Auch J. H. Dallmeyer, London, gehört bereits seit Mitte des 19. Jahrhunderts zu den traditionsreichen Objektivherstellern. Anfangs für
hochwertige Großbildobjektive berühmt, wurden in London später auch Objektive für Kleinbildkameras hergestellt. Mit dem Adon stellte Dallmeyer kurz nach der Jahrhundertwende 1900 das erste "echte" Teleobjektiv vor, dessen Baulänge kürzer als die Brennweite ist. Das Adon hatte allerdings nur eine relativ geringe Lichtstärke, so dass es nicht sonderlich erfolgreich wurde.

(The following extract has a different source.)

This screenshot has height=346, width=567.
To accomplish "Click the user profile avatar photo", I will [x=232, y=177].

Das nur wenige Jahre später entwickelte Busch Bis-Telar (s. oben) war erheblich lichtstärker und lief dem Adon den Rang ab. Dallmeyers Antwort blieb jedoch nicht lange aus. Das kurz darauf erschienene Dallon wurde in den Folgejahren das meistverkaufte Teleobjektiv weltweit. Das bekannteste Dallmeyer-Objektiv ist wohl das hochlichtstarke Super-Six, das für viele Anschlüsse gefertigt wurde und vor allem für Filmkameras zeitweise das Maß der Dinge war.
Dallmeyer-Objektive mit Exakta-Anschluss sind eher selten. Gern wurden Großbildobjektive aber für die Herstellung von Fernbildobjektiven (wie auch das oben gezeigte Busch Bis-Telar) genutzt.

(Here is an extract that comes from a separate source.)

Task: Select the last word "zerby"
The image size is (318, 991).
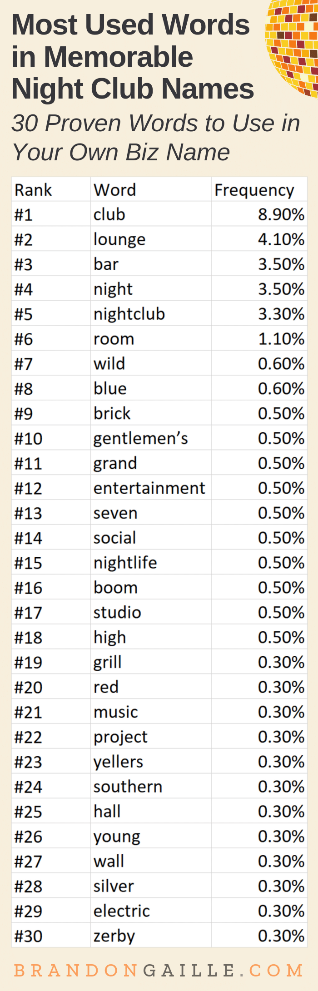Action: [x=114, y=936]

Hier sehen Sie eine derartige Spezialanfertigung unter Verwendung einer DALLON TELEPHOTO LENS No. 3 SER VI F=14" (ca. 360 mm) mit der Lichtstärke F:5,6. Das Objektiv läßt sich bis Bl. 45 abblenden.
NOVOFLEX, Karl Müller, Memmingen
Der wohl bekannteste Hersteller von Fernobjektiven war NOVOFLEX in Memmingen, auch bekannt für seine hochwertigen Balgengeräte. Die Novoflex NOFLEXARE waren - wie die Kilare von Kilfitt - ab etwa 1957 mit einem universellen Anschluss versehen, der über Adapter mit nahezu allen Kameras des Marktes verbunden werden konnte. Für Leica und Contax wurden
Spiegelkästen angeboten, ohne die lange Brennweiten mit Sucherkameras nicht verwendbar waren. Wie Leitz hatte Novoflex ein kryptisches Bestellnamen-System; für die Exakta braucht man Adapter IXA, AUXA oder AUXBA. Das Novoflex-System finden Sie an anderer Stelle noch im Detail.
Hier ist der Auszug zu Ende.